GIVEN PROBLEM ::
Please update the data below by changing every "GUI agent" to "interface agent" and leaving everything else unchanged.

┏━━

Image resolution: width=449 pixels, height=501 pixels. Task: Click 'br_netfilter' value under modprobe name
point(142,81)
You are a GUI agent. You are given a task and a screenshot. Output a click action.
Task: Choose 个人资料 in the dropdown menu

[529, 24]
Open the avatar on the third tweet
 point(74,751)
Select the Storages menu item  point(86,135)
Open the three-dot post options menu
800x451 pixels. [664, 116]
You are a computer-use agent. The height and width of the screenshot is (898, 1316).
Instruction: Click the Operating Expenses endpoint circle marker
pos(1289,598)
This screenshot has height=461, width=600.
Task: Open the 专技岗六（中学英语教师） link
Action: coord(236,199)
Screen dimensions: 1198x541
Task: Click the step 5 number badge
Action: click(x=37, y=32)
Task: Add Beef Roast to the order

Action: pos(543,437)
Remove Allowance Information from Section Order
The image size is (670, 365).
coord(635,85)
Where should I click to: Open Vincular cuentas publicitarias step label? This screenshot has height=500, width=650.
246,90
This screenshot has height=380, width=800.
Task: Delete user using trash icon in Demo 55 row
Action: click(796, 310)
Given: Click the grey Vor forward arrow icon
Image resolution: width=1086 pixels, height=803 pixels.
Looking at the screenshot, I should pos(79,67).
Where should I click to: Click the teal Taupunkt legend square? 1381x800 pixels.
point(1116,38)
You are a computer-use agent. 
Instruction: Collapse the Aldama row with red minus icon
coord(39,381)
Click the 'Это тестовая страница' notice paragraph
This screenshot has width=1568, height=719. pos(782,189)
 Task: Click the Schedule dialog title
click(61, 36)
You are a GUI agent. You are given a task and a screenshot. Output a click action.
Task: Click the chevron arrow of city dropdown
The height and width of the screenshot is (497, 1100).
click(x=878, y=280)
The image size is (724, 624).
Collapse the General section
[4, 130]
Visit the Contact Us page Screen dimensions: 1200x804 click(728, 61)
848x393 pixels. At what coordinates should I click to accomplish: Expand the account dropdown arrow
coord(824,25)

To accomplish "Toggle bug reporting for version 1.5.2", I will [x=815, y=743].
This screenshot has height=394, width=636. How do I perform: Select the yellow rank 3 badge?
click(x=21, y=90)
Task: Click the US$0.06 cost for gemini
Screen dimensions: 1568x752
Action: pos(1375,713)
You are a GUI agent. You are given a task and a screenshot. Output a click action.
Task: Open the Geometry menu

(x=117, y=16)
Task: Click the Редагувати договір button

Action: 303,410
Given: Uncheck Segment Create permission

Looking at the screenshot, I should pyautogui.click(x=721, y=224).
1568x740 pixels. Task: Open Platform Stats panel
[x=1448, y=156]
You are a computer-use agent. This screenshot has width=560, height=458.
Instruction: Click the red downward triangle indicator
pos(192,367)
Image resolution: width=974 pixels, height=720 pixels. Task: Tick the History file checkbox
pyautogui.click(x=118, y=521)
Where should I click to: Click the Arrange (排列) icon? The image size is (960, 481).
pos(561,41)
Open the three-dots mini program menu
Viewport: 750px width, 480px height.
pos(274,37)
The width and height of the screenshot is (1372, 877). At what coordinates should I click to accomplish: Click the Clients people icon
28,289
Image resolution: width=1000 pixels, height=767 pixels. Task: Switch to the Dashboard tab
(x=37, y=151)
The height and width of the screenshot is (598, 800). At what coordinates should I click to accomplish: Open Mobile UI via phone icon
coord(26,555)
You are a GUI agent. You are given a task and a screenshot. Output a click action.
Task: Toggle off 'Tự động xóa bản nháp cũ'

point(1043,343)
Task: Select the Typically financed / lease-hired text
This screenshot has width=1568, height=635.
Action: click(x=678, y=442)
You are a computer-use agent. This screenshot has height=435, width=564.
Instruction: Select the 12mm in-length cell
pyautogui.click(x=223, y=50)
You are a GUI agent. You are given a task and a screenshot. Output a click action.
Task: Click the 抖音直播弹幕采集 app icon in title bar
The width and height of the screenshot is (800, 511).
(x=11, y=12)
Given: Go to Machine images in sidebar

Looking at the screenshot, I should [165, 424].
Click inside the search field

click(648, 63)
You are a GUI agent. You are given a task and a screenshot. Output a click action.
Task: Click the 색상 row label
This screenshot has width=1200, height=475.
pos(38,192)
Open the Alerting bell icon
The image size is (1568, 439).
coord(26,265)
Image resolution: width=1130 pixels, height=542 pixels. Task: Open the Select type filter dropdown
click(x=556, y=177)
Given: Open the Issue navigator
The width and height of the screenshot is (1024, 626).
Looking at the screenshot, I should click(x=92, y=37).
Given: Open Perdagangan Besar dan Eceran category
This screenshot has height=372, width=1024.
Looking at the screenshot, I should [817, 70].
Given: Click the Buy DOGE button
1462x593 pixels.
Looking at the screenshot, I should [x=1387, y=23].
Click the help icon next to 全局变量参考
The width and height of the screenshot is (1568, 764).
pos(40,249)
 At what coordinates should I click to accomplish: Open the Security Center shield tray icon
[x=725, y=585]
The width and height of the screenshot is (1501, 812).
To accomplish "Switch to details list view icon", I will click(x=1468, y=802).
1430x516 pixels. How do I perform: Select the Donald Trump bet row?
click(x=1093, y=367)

┗━━

RESULT FOR THIS EXERCISE ::
Image resolution: width=449 pixels, height=501 pixels. Task: Click 'br_netfilter' value under modprobe name
point(142,81)
You are a interface agent. You are given a task and a screenshot. Output a click action.
Task: Choose 个人资料 in the dropdown menu

[529, 24]
Open the avatar on the third tweet
 point(74,751)
Select the Storages menu item  point(86,135)
Open the three-dot post options menu
800x451 pixels. [664, 116]
You are a computer-use agent. The height and width of the screenshot is (898, 1316).
Instruction: Click the Operating Expenses endpoint circle marker
pos(1289,598)
This screenshot has height=461, width=600.
Task: Open the 专技岗六（中学英语教师） link
Action: coord(236,199)
Screen dimensions: 1198x541
Task: Click the step 5 number badge
Action: click(x=37, y=32)
Task: Add Beef Roast to the order

Action: pos(543,437)
Remove Allowance Information from Section Order
The image size is (670, 365).
coord(635,85)
Where should I click to: Open Vincular cuentas publicitarias step label? This screenshot has height=500, width=650.
246,90
This screenshot has height=380, width=800.
Task: Delete user using trash icon in Demo 55 row
Action: click(796, 310)
Given: Click the grey Vor forward arrow icon
Image resolution: width=1086 pixels, height=803 pixels.
Looking at the screenshot, I should pos(79,67).
Where should I click to: Click the teal Taupunkt legend square? 1381x800 pixels.
point(1116,38)
You are a computer-use agent. 
Instruction: Collapse the Aldama row with red minus icon
coord(39,381)
Click the 'Это тестовая страница' notice paragraph
This screenshot has width=1568, height=719. pos(782,189)
 Task: Click the Schedule dialog title
click(61, 36)
You are a interface agent. You are given a task and a screenshot. Output a click action.
Task: Click the chevron arrow of city dropdown
The height and width of the screenshot is (497, 1100).
click(x=878, y=280)
The image size is (724, 624).
Collapse the General section
[4, 130]
Visit the Contact Us page Screen dimensions: 1200x804 click(728, 61)
848x393 pixels. At what coordinates should I click to accomplish: Expand the account dropdown arrow
coord(824,25)

To accomplish "Toggle bug reporting for version 1.5.2", I will [x=815, y=743].
This screenshot has height=394, width=636. How do I perform: Select the yellow rank 3 badge?
click(x=21, y=90)
Task: Click the US$0.06 cost for gemini
Screen dimensions: 1568x752
Action: pos(1375,713)
You are a interface agent. You are given a task and a screenshot. Output a click action.
Task: Open the Geometry menu

(x=117, y=16)
Task: Click the Редагувати договір button

Action: 303,410
Given: Uncheck Segment Create permission

Looking at the screenshot, I should pyautogui.click(x=721, y=224).
1568x740 pixels. Task: Open Platform Stats panel
[x=1448, y=156]
You are a computer-use agent. This screenshot has width=560, height=458.
Instruction: Click the red downward triangle indicator
pos(192,367)
Image resolution: width=974 pixels, height=720 pixels. Task: Tick the History file checkbox
pyautogui.click(x=118, y=521)
Where should I click to: Click the Arrange (排列) icon? The image size is (960, 481).
pos(561,41)
Open the three-dots mini program menu
Viewport: 750px width, 480px height.
pos(274,37)
The width and height of the screenshot is (1372, 877). At what coordinates should I click to accomplish: Click the Clients people icon
28,289
Image resolution: width=1000 pixels, height=767 pixels. Task: Switch to the Dashboard tab
(x=37, y=151)
The height and width of the screenshot is (598, 800). At what coordinates should I click to accomplish: Open Mobile UI via phone icon
coord(26,555)
You are a interface agent. You are given a task and a screenshot. Output a click action.
Task: Toggle off 'Tự động xóa bản nháp cũ'

point(1043,343)
Task: Select the Typically financed / lease-hired text
This screenshot has width=1568, height=635.
Action: click(x=678, y=442)
You are a computer-use agent. This screenshot has height=435, width=564.
Instruction: Select the 12mm in-length cell
pyautogui.click(x=223, y=50)
You are a interface agent. You are given a task and a screenshot. Output a click action.
Task: Click the 抖音直播弹幕采集 app icon in title bar
The width and height of the screenshot is (800, 511).
(x=11, y=12)
Given: Go to Machine images in sidebar

Looking at the screenshot, I should [165, 424].
Click inside the search field

click(648, 63)
You are a interface agent. You are given a task and a screenshot. Output a click action.
Task: Click the 색상 row label
This screenshot has width=1200, height=475.
pos(38,192)
Open the Alerting bell icon
The image size is (1568, 439).
coord(26,265)
Image resolution: width=1130 pixels, height=542 pixels. Task: Open the Select type filter dropdown
click(x=556, y=177)
Given: Open the Issue navigator
The width and height of the screenshot is (1024, 626).
Looking at the screenshot, I should click(x=92, y=37).
Given: Open Perdagangan Besar dan Eceran category
This screenshot has height=372, width=1024.
Looking at the screenshot, I should [817, 70].
Given: Click the Buy DOGE button
1462x593 pixels.
Looking at the screenshot, I should [x=1387, y=23].
Click the help icon next to 全局变量参考
The width and height of the screenshot is (1568, 764).
pos(40,249)
 At what coordinates should I click to accomplish: Open the Security Center shield tray icon
[x=725, y=585]
The width and height of the screenshot is (1501, 812).
To accomplish "Switch to details list view icon", I will click(x=1468, y=802).
1430x516 pixels. How do I perform: Select the Donald Trump bet row?
click(x=1093, y=367)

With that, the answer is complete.